Dal Giappone una plastica che sparisce in mare senza lasciare tracce
La plastica continua a essere uno dei materiali più problematici per l’ambiente, soprattutto quando finisce negli oceani. Anche le alternative definite “biodegradabili” spesso non mantengono le promesse: molte resistono a lungo in mare oppure si frammentano lentamente, generando microplastiche che entrano nelle catene alimentari e, alla fine, anche nel corpo umano. È proprio partendo da questo limite che un gruppo di ricercatori giapponesi ha deciso di ripensare da zero il modo in cui una plastica dovrebbe degradarsi nell’ambiente marino.
Il lavoro è stato coordinato da Takuzo Aida presso il RIKEN, uno dei più importanti centri scientifici del Giappone. I risultati descrivono un nuovo materiale a base vegetale capace di unire due caratteristiche che finora sembravano difficili da conciliare: robustezza durante l’utilizzo quotidiano e decomposizione rapida in acqua di mare, senza lasciare residui microscopici.

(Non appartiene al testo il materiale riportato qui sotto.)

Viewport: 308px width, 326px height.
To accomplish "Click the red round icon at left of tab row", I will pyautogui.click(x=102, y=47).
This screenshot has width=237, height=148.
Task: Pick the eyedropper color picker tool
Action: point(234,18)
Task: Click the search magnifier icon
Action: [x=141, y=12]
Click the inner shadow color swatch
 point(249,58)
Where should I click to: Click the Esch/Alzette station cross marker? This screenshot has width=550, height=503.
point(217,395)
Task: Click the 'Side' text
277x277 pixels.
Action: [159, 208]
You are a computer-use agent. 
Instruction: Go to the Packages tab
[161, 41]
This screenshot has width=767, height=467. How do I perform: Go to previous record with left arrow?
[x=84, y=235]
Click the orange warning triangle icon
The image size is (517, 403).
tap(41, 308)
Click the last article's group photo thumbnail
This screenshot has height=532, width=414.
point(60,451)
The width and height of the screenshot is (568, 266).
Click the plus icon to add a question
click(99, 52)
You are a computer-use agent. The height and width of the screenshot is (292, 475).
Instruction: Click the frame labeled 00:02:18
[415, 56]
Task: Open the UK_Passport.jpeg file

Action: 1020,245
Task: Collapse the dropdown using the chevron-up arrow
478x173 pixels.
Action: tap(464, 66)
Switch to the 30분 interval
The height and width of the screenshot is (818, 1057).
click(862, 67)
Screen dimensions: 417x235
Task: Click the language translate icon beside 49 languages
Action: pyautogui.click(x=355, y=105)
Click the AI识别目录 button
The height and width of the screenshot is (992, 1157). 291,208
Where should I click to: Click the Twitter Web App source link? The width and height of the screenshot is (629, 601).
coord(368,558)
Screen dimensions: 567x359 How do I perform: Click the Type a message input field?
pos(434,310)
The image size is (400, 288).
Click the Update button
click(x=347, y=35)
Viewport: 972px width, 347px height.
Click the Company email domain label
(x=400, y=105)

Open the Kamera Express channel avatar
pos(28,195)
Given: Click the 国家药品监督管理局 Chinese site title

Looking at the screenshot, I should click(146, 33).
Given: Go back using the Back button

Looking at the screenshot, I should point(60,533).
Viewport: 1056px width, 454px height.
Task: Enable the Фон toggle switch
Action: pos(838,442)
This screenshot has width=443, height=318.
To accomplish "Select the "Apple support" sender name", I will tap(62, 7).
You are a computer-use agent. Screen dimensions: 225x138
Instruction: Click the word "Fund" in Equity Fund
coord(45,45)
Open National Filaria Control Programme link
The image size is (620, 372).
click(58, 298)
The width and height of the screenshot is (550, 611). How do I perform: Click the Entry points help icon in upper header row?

Alla base di questa plastica c’è la cellulosa, il composto organico più abbondante sul pianeta, presente nel legno e in moltissime piante. Non è la prima volta che si tenta di realizzare plastiche partendo da questo materiale, ma la maggior parte delle soluzioni esistenti richiede condizioni industriali specifiche per degradarsi, come alte temperature o impianti di compostaggio avanzati. In mare, invece, restano quasi intatte per anni. Il team giapponese ha scelto un approccio diverso, sfruttando una chimica “sensibile al sale”.